RECORDS FOR THE TASK Block Start
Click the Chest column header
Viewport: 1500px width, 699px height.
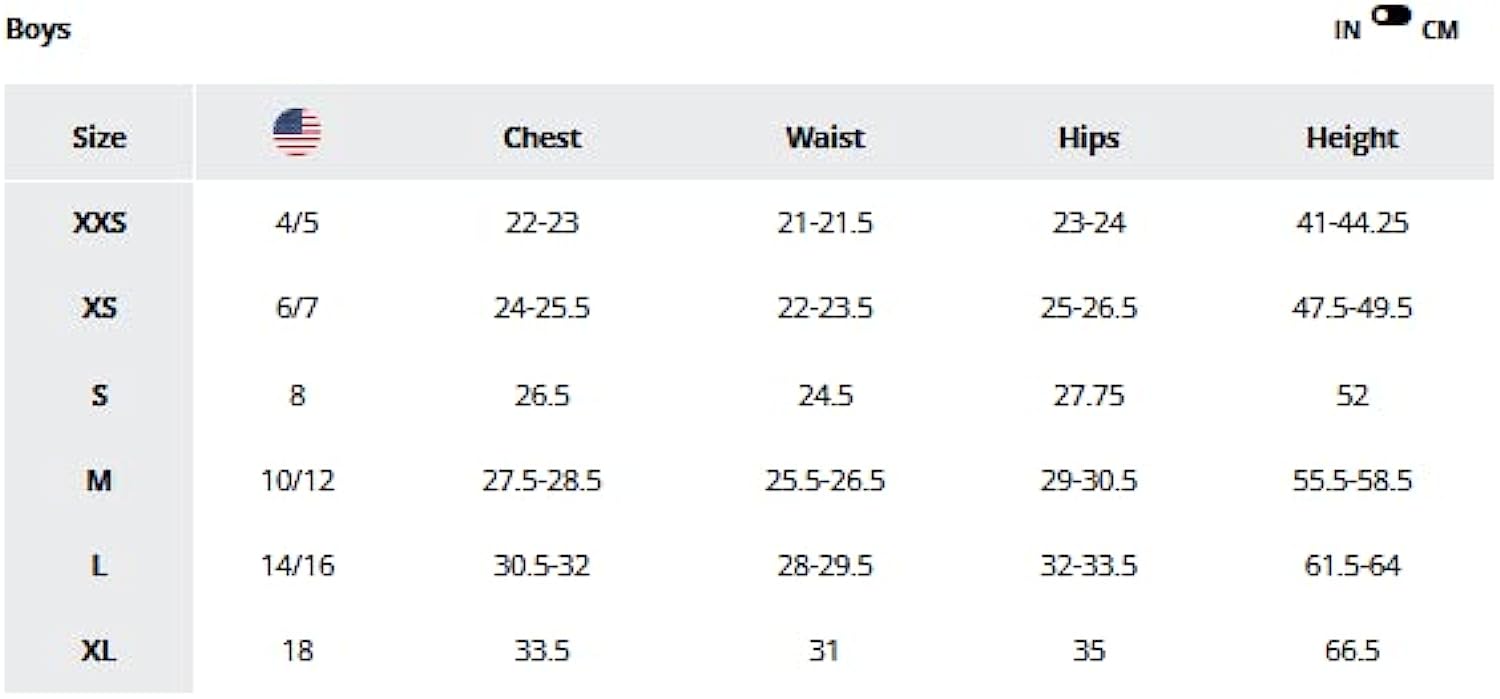(x=542, y=137)
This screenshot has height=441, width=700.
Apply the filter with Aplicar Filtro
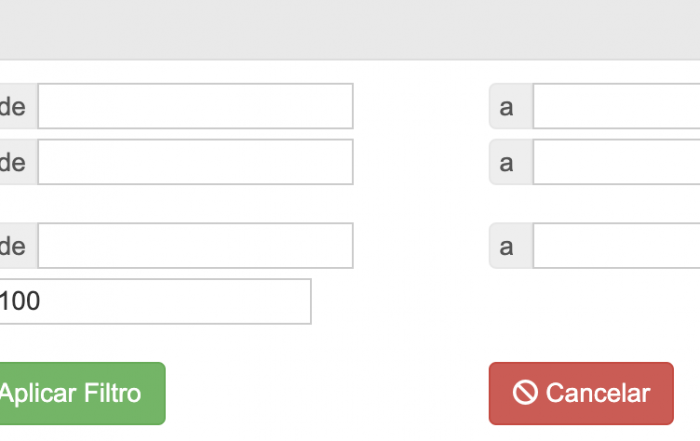pyautogui.click(x=83, y=393)
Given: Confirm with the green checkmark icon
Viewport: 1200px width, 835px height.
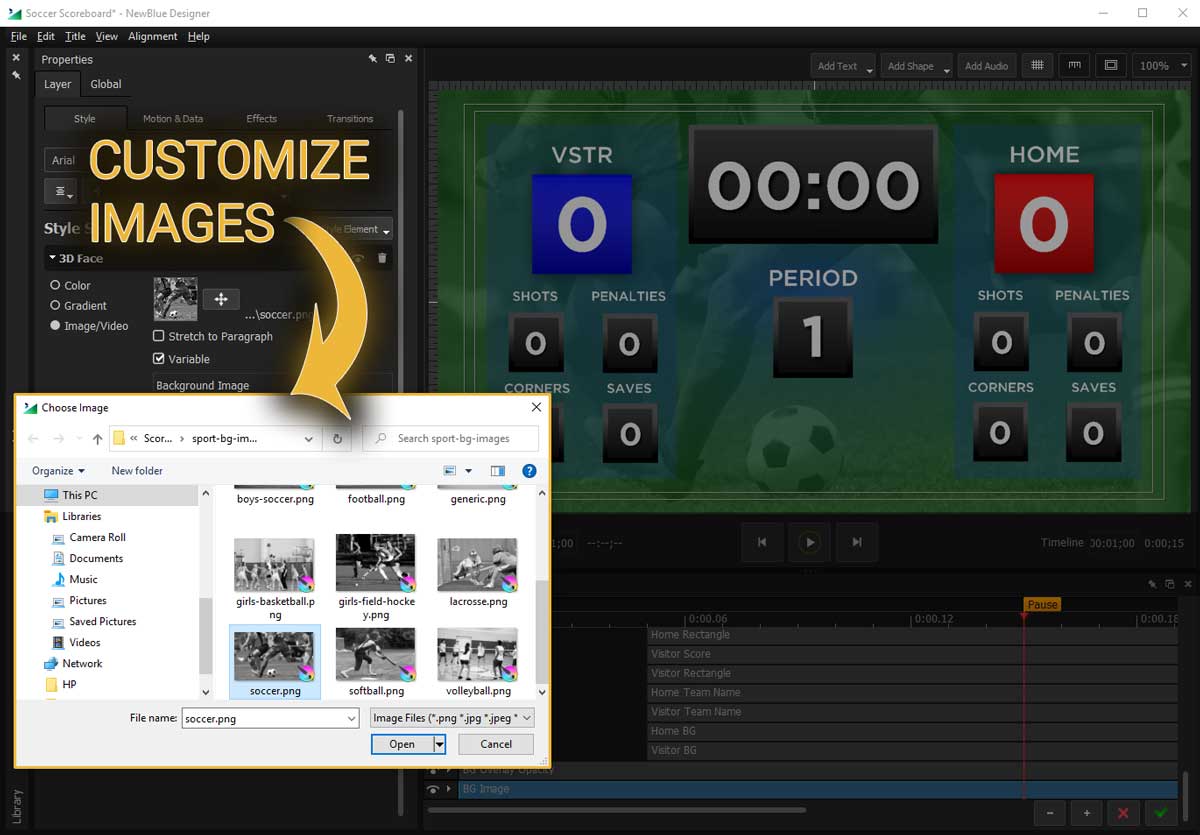Looking at the screenshot, I should point(1159,813).
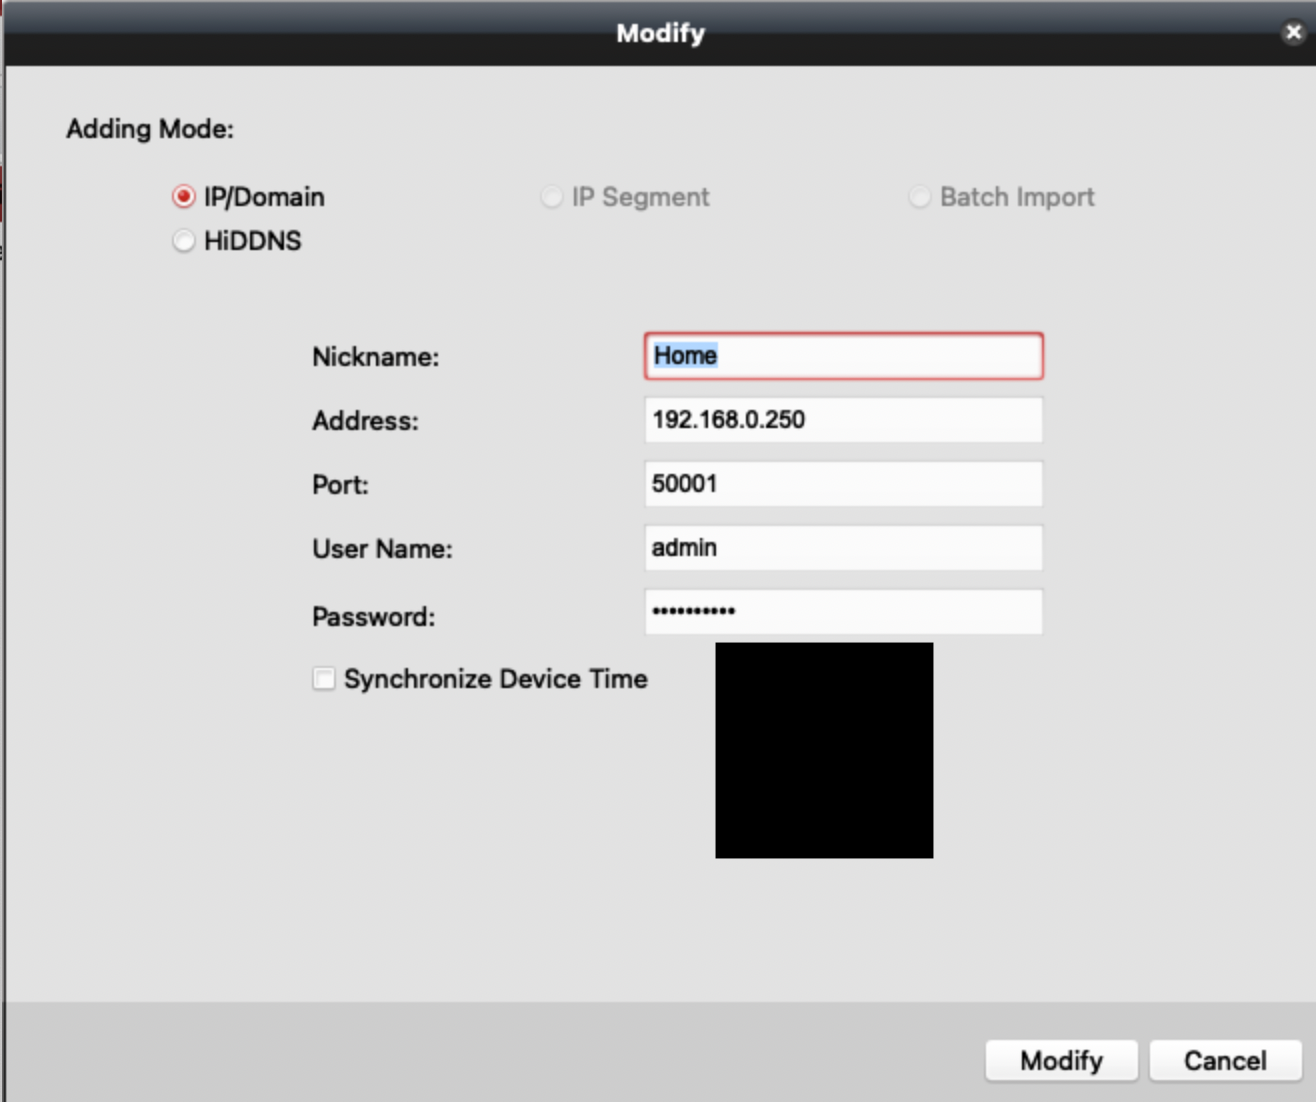Choose the HiDDNS radio option
This screenshot has height=1102, width=1316.
tap(184, 241)
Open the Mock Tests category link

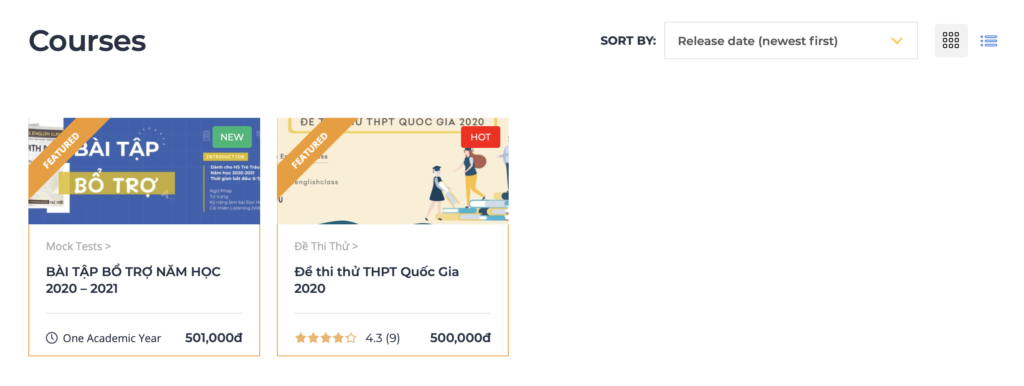pyautogui.click(x=78, y=246)
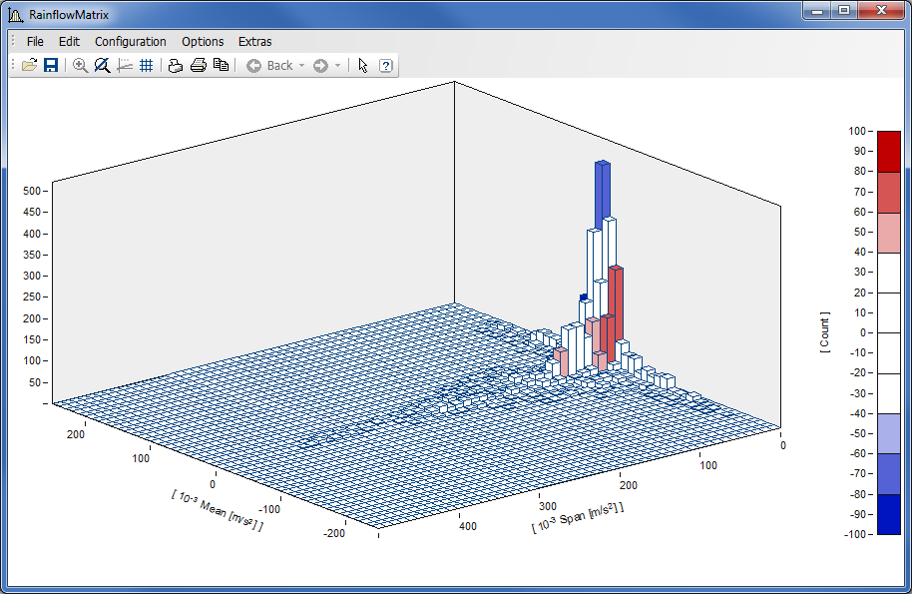This screenshot has height=594, width=912.
Task: Click the printer icon to print
Action: click(x=198, y=65)
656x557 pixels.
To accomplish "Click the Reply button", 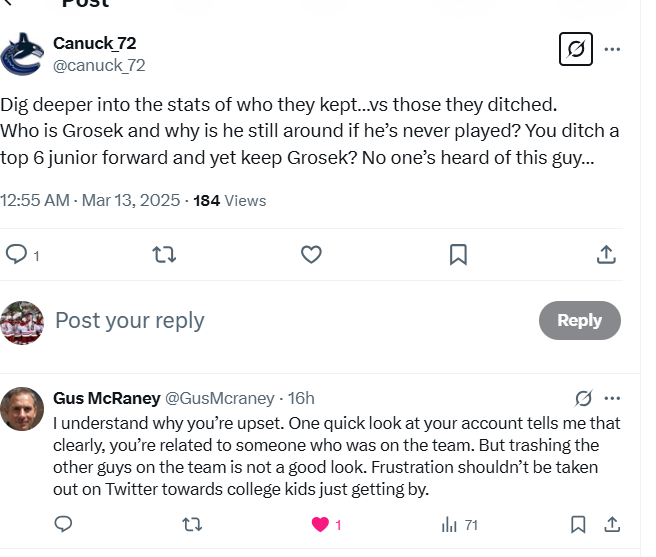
RECORDS FOR THE TASK Block End
> [TASK ITEM]: An exact copy of the entries above, with no pictures, is the required answer.

> [SOLUTION TO THIS EXERCISE]:
Click the Chest column header
Viewport: 1500px width, 699px height.
(x=542, y=137)
This screenshot has height=441, width=700.
Apply the filter with Aplicar Filtro
pyautogui.click(x=83, y=393)
Given: Confirm with the green checkmark icon
Viewport: 1200px width, 835px height.
Looking at the screenshot, I should point(1159,813).
Choose the HiDDNS radio option
This screenshot has height=1102, width=1316.
tap(184, 241)
Open the Mock Tests category link

pyautogui.click(x=78, y=246)
This screenshot has height=594, width=912.
Task: Click the printer icon to print
Action: click(x=198, y=65)
656x557 pixels.
To accomplish "Click the Reply button", 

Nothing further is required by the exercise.